2. Front-End Training Should Be a Top Priority: Most claim denials can be traced back to problems with front-end staff who do not fully understand the billing system. This is why training is so critical when implementing new software, so that claims are not denied and practices do not waste valuable time and money.
3. Develop an ICD-10 Payment Strategy: ASCs should develop a 3-month game plan following ICD-10 implementation. If a staff member leaves suddenly or there is a software crash, having a comprehensive plan will be vital to the success of the practice. Expect the unexpected and consider bringing in a consultant or an administrator to lead internal training.
4. Educate & Reevaluate Implant Discounts: "One key strategy in reducing implant costs is to develop a capitated plate and screw plan with a key vendor," states Larry Taylor, President and CEO of Practice Partners in Healthcare. Continuously reevaluate surgical implant discounts and educate physicians about cost matters to increase financial understanding and ultimately increase case volume to enhance business growth.

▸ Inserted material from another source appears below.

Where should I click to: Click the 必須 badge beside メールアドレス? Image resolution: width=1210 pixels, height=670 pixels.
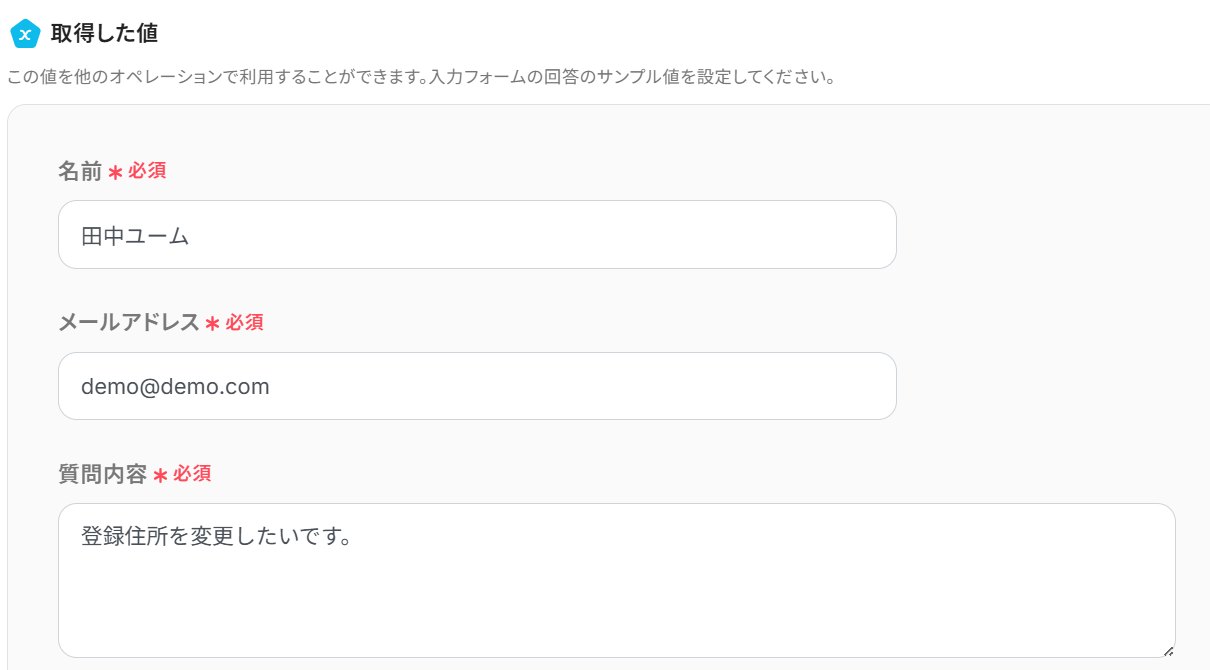pyautogui.click(x=244, y=322)
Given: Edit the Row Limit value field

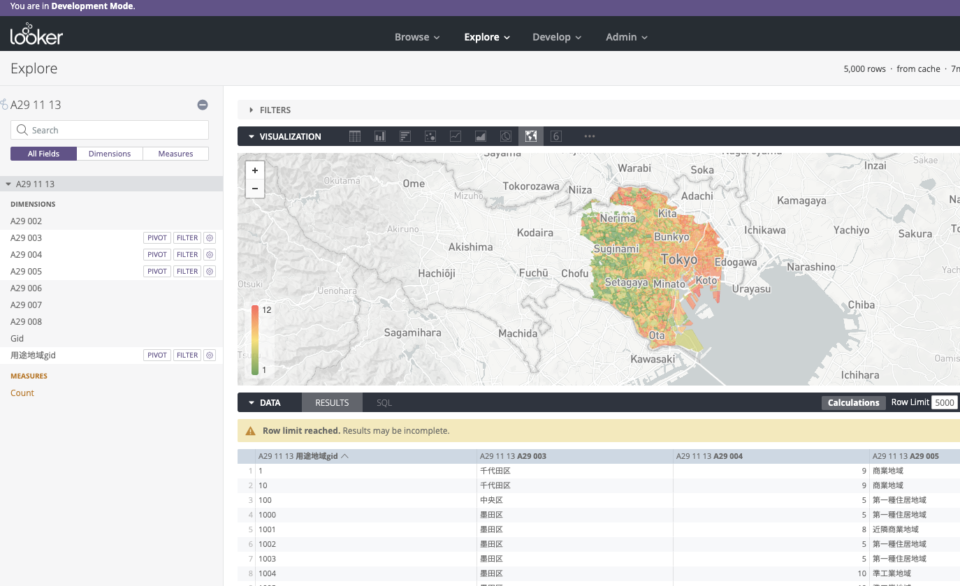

5. Never Let Outstanding Balances Slip Away: It is imperative to run statements for patient-due balances frequently in order to stay on top of outstanding balances. Consider writing off outstanding balances as bad debt so that receivables are not inflated and then place the account with a third party collection agency. If money is recovered by the agency, deposit the funds in your accounting system as ‘bad debt recovery.’ Collectability significantly declines after a 3-month period, which makes it critical to establish a schedule for statement production and collection phone calls or payment plans.